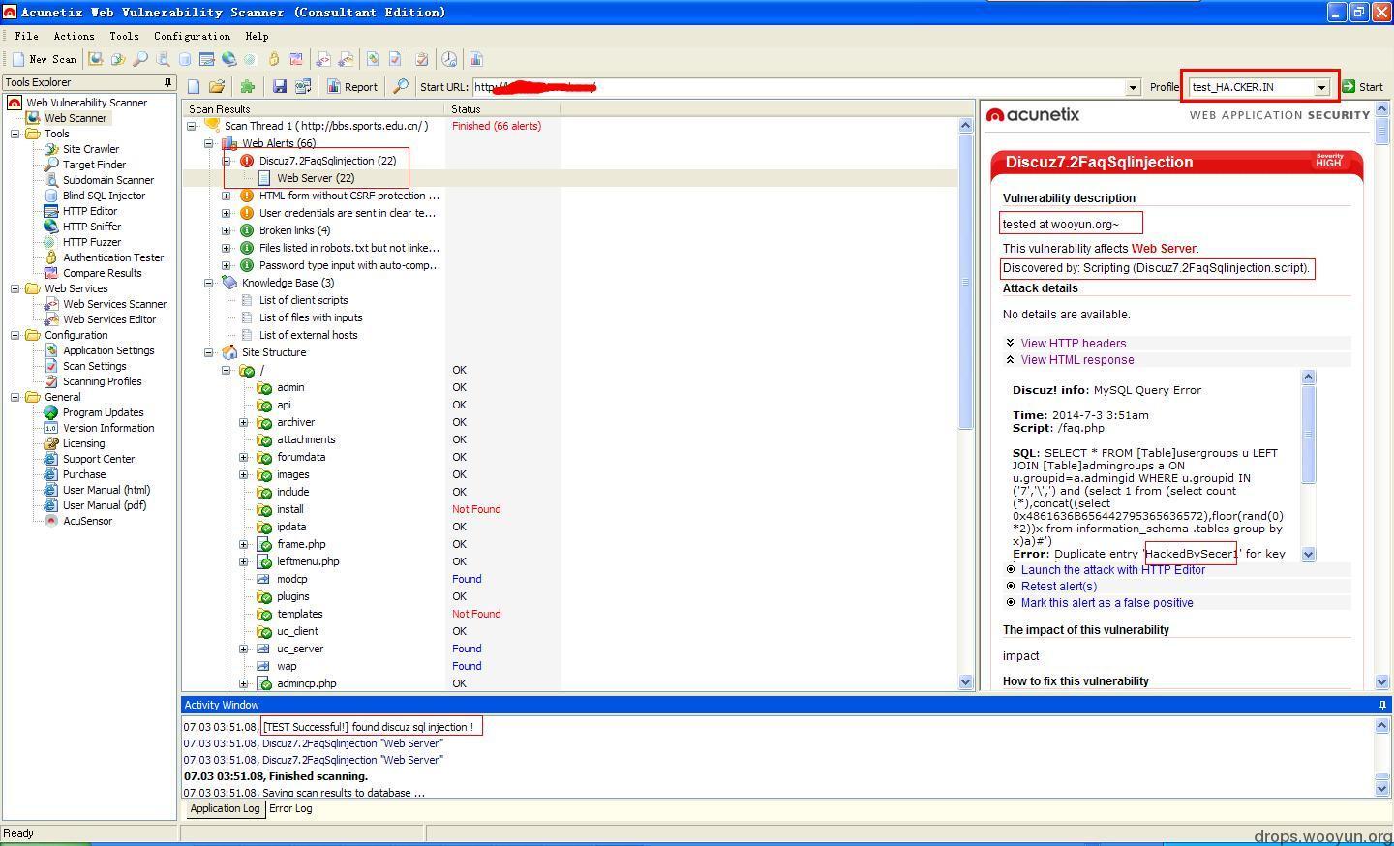The image size is (1394, 846).
Task: Click the New Scan toolbar button
Action: click(x=45, y=59)
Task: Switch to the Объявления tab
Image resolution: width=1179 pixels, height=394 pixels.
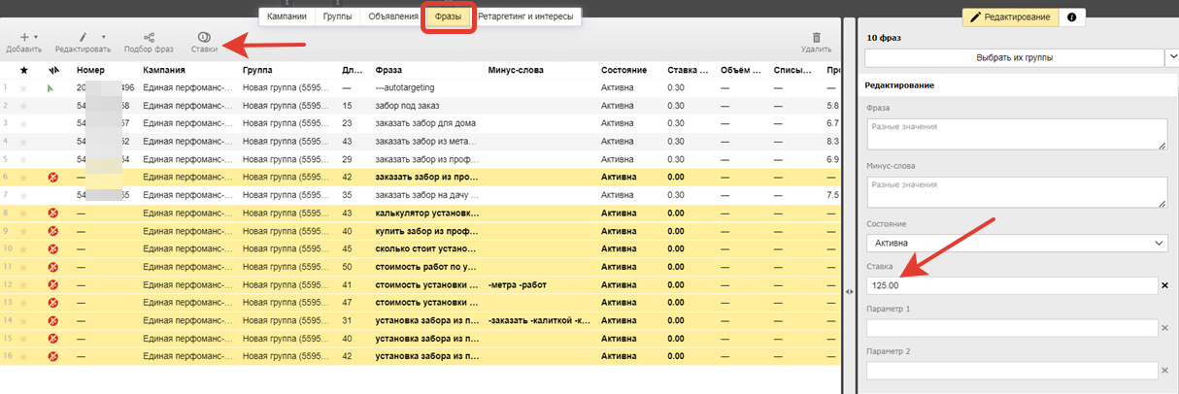Action: point(393,16)
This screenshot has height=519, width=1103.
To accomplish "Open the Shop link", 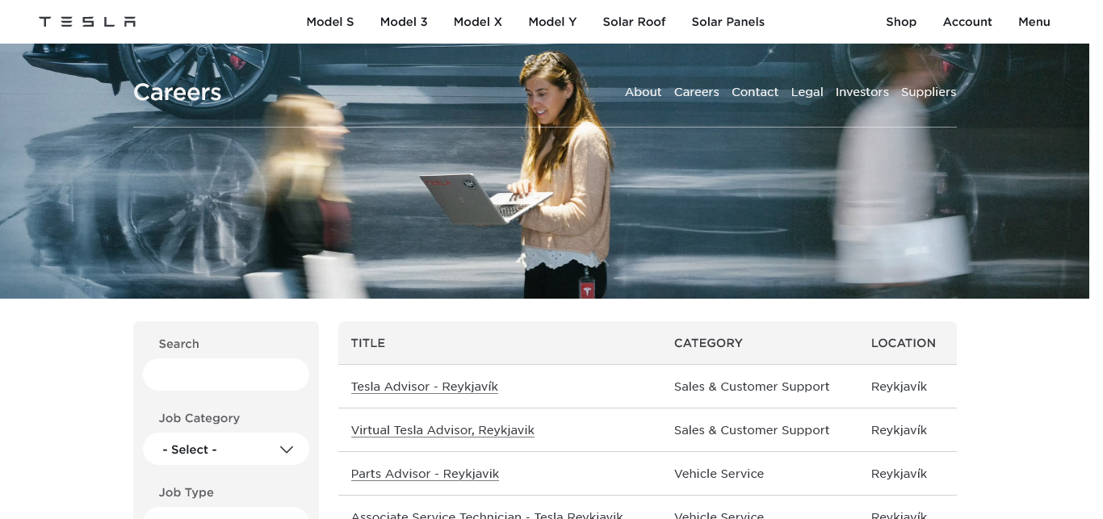I will (x=900, y=22).
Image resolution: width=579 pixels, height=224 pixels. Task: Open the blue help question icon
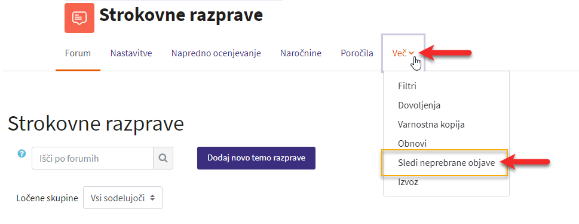point(22,153)
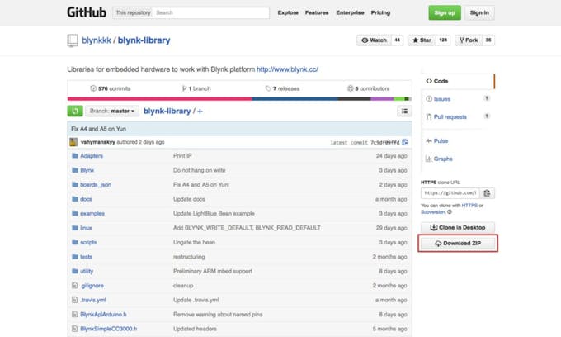Click the green compare and review icon button
Screen dimensions: 561x337
(x=75, y=111)
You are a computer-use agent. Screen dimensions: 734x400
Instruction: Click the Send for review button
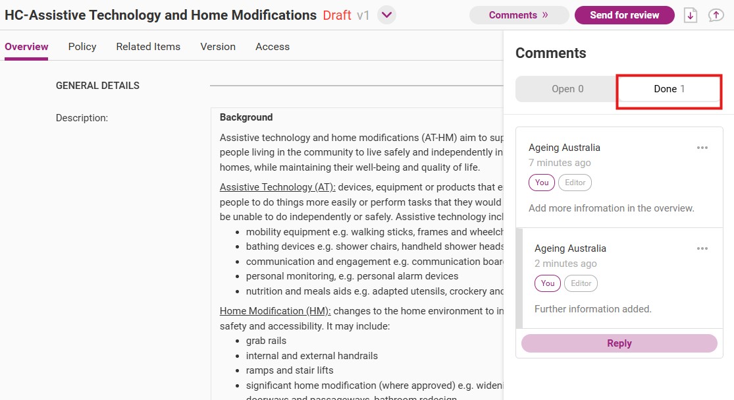[x=625, y=15]
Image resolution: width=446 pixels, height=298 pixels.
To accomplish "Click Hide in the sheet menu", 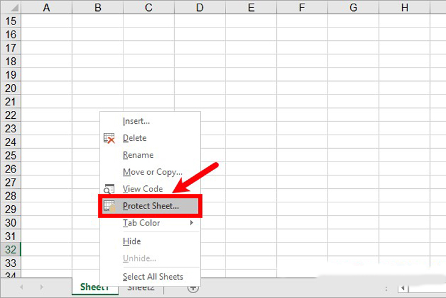I will tap(132, 241).
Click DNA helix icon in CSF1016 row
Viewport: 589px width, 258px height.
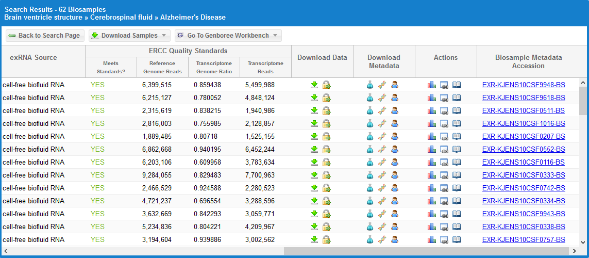[x=382, y=123]
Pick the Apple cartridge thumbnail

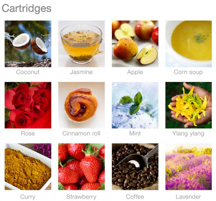coord(135,44)
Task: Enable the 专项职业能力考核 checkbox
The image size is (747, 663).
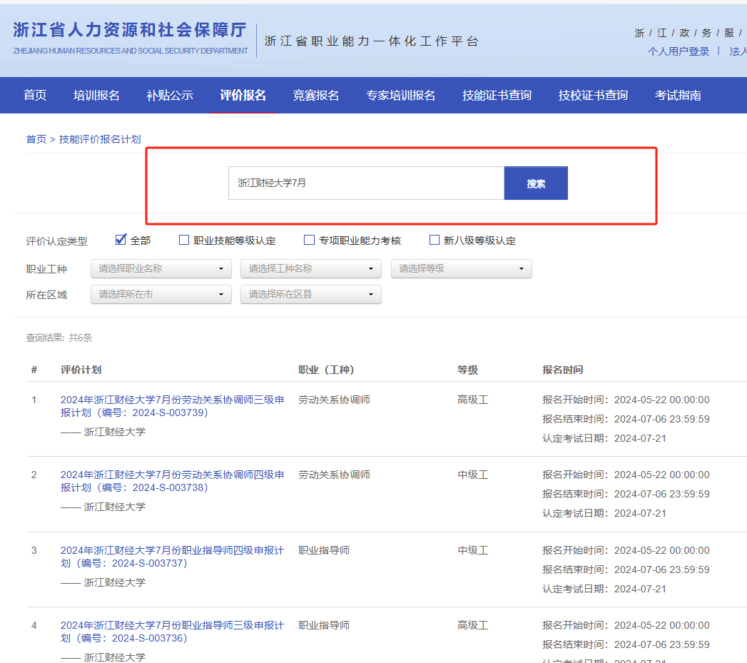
________________________________________
How many lines in the items above contain the string "Task", with case counting? Reply with only the number.

● ANSWER TO THE EXERCISE
4